# Assignment
When you transcribe the data below, reproduce every line exactly and leave each picture out.

Stored data

• • • • • • •

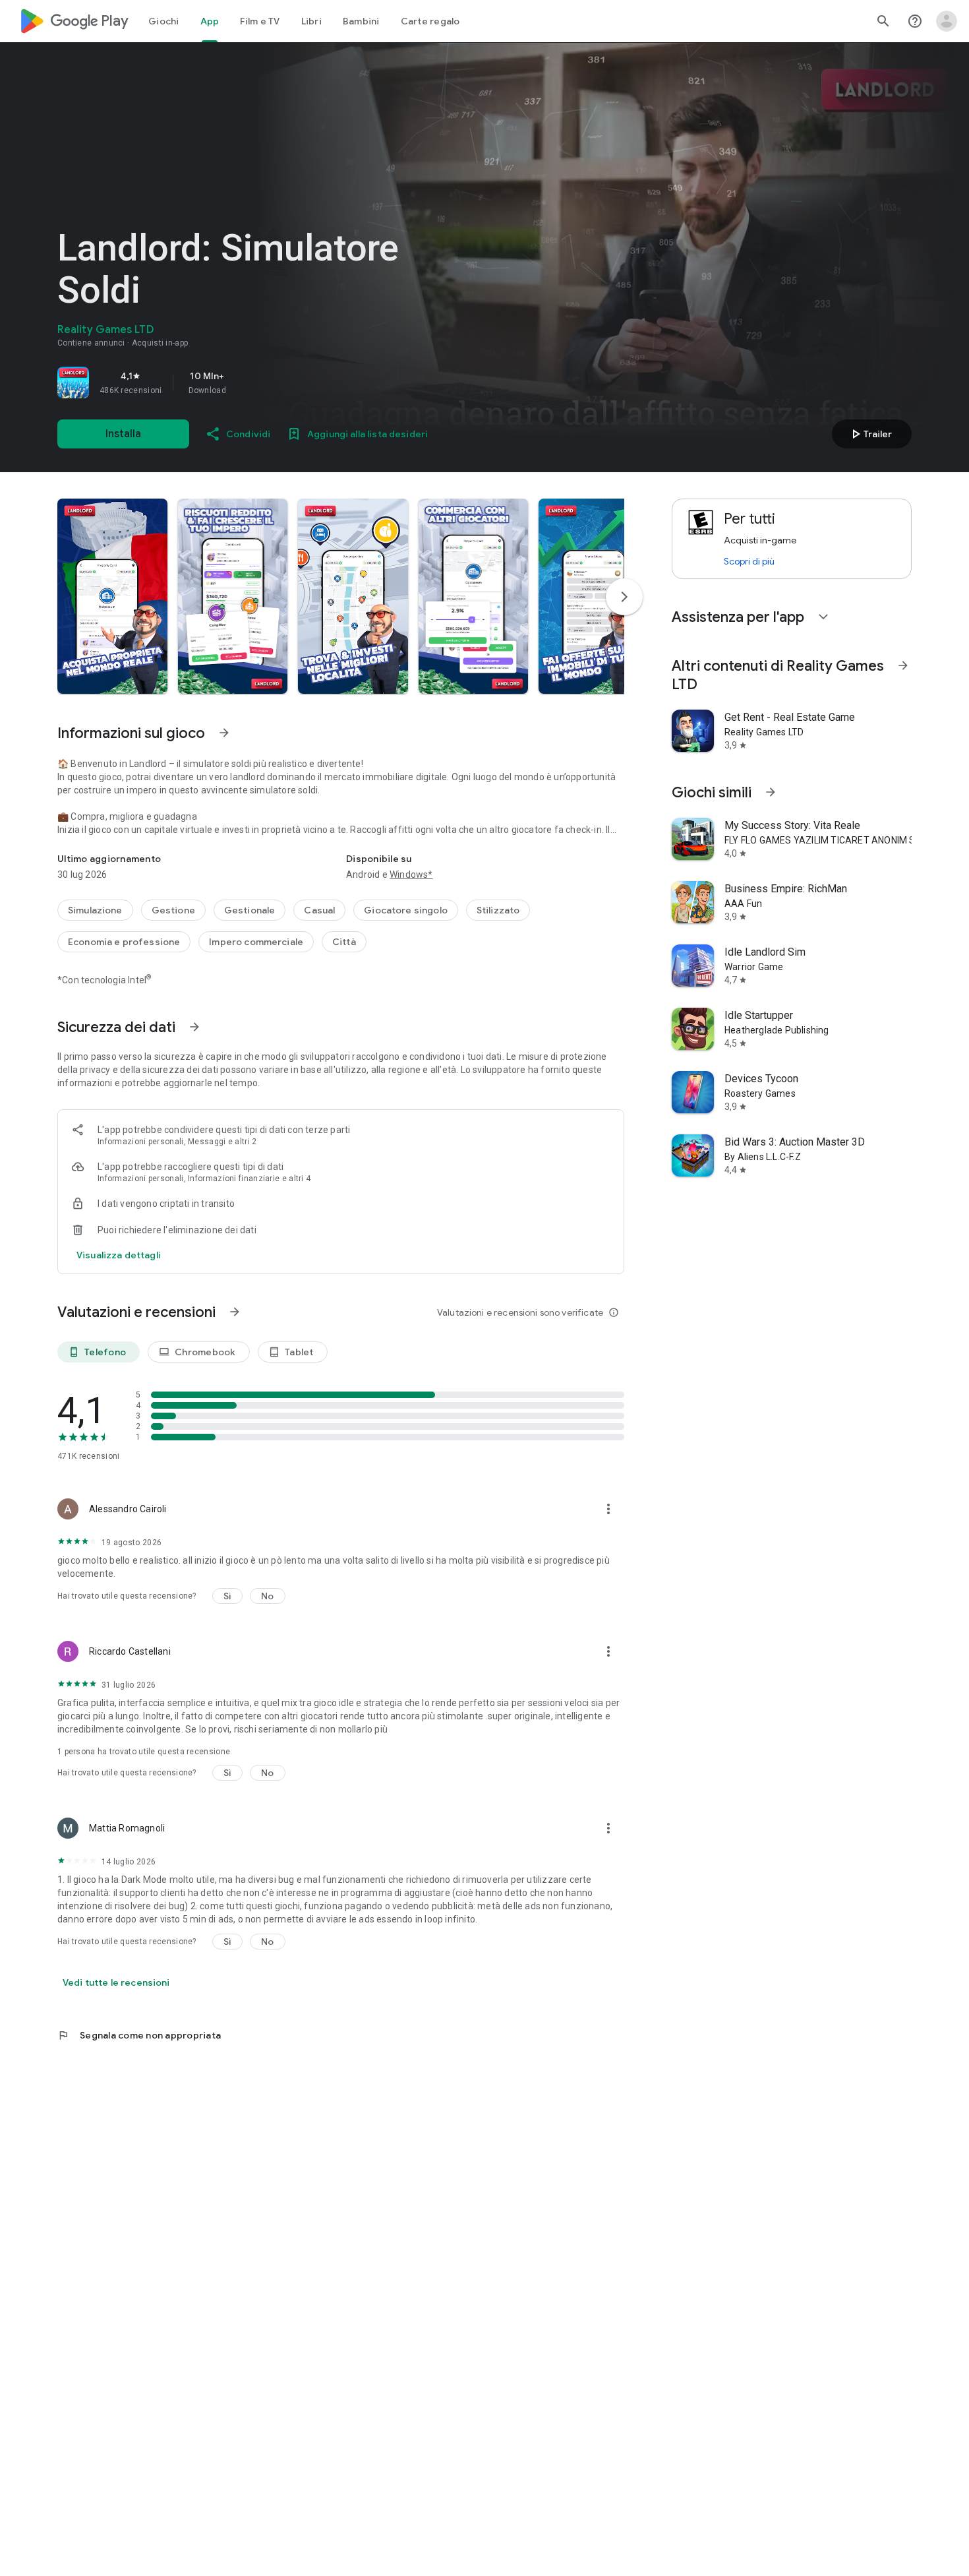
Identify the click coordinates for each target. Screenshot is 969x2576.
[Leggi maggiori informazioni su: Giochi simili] (770, 792)
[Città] (344, 942)
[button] (112, 596)
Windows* (411, 874)
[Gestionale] (250, 910)
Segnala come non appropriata (139, 2035)
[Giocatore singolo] (405, 910)
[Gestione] (173, 910)
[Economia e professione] (124, 942)
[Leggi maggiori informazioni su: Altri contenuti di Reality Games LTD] (903, 665)
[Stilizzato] (498, 910)
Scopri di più (749, 561)
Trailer (870, 434)
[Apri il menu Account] (946, 21)
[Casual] (319, 910)
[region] (241, 382)
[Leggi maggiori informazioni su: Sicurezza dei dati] (194, 1027)
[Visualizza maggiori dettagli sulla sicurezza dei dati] (118, 1255)
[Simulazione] (95, 910)
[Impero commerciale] (256, 942)
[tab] (164, 21)
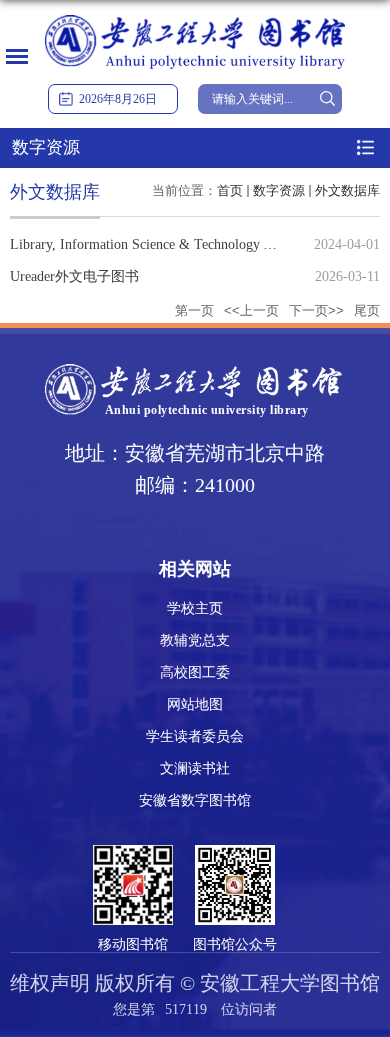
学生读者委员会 (195, 736)
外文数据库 (347, 190)
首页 (230, 190)
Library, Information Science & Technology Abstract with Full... (194, 244)
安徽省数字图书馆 (195, 800)
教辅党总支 (195, 640)
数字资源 (279, 190)
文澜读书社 (195, 768)
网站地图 (195, 704)
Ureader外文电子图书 (74, 276)
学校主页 (195, 608)
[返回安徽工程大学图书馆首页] (195, 16)
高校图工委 (195, 672)
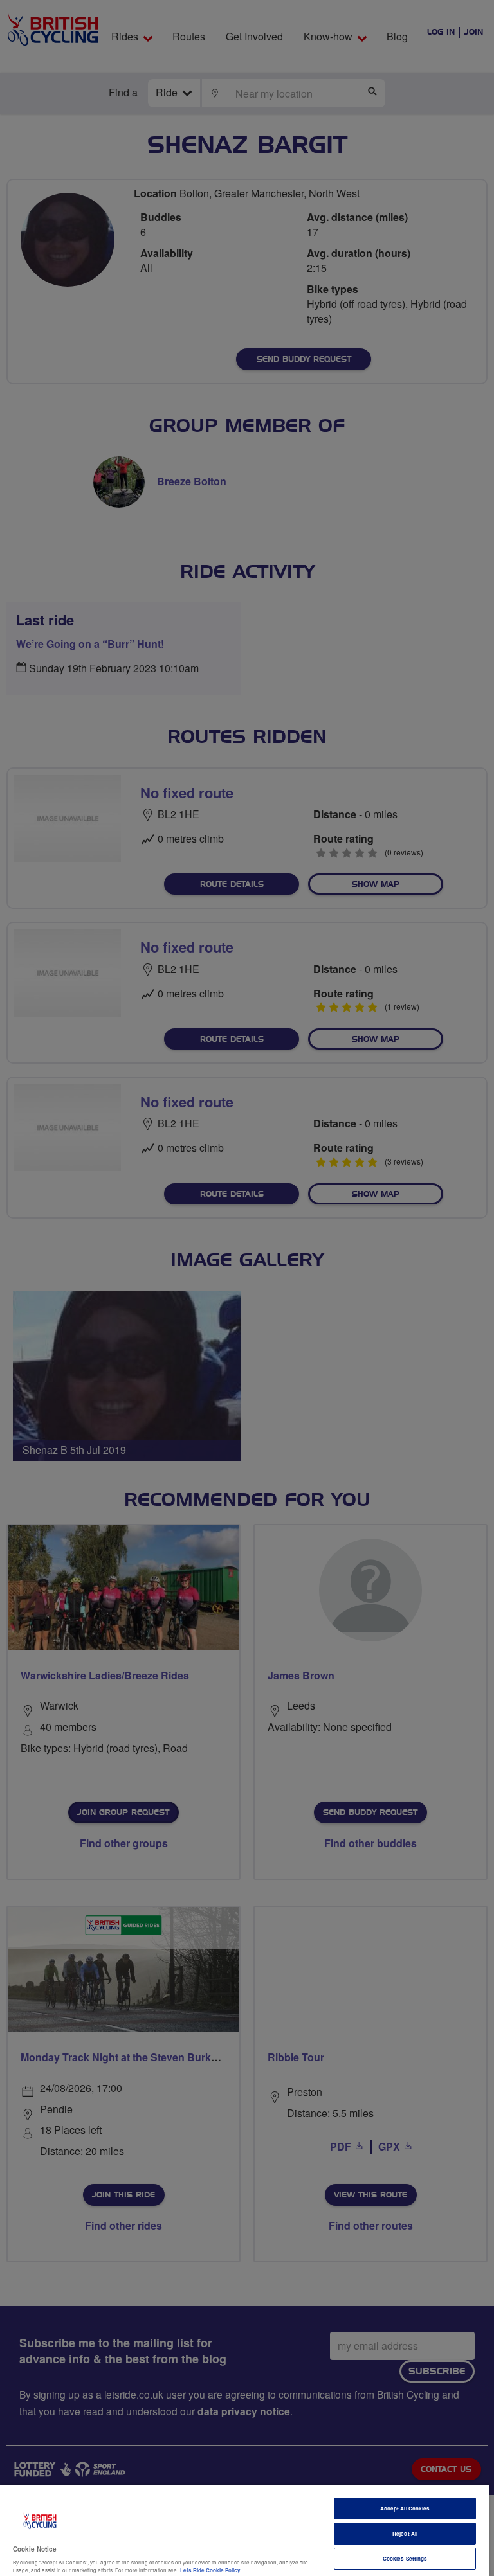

• • • • • • •

# Solved problem
Identify the click coordinates for each target. Screenshot is 969x2576.
[Leggi maggiori informazioni su: Giochi simili] (770, 792)
[Città] (344, 942)
[button] (112, 596)
Windows* (411, 874)
[Gestionale] (250, 910)
Segnala come non appropriata (139, 2035)
[Giocatore singolo] (405, 910)
[Gestione] (173, 910)
[Economia e professione] (124, 942)
[Leggi maggiori informazioni su: Altri contenuti di Reality Games LTD] (903, 665)
[Stilizzato] (498, 910)
Scopri di più (749, 561)
Trailer (870, 434)
[Apri il menu Account] (946, 21)
[Casual] (319, 910)
[region] (241, 382)
[Leggi maggiori informazioni su: Sicurezza dei dati] (194, 1027)
[Visualizza maggiori dettagli sulla sicurezza dei dati] (118, 1255)
[Simulazione] (95, 910)
[Impero commerciale] (256, 942)
[tab] (164, 21)
学生读者委员会 (195, 736)
外文数据库 (347, 190)
首页 (230, 190)
Library, Information Science & Technology Abstract with Full... (194, 244)
安徽省数字图书馆 (195, 800)
教辅党总支 (195, 640)
数字资源 (279, 190)
文澜读书社 (195, 768)
网站地图 (195, 704)
Ureader外文电子图书 (74, 276)
学校主页 (195, 608)
[返回安徽工程大学图书馆首页] (195, 16)
高校图工委 (195, 672)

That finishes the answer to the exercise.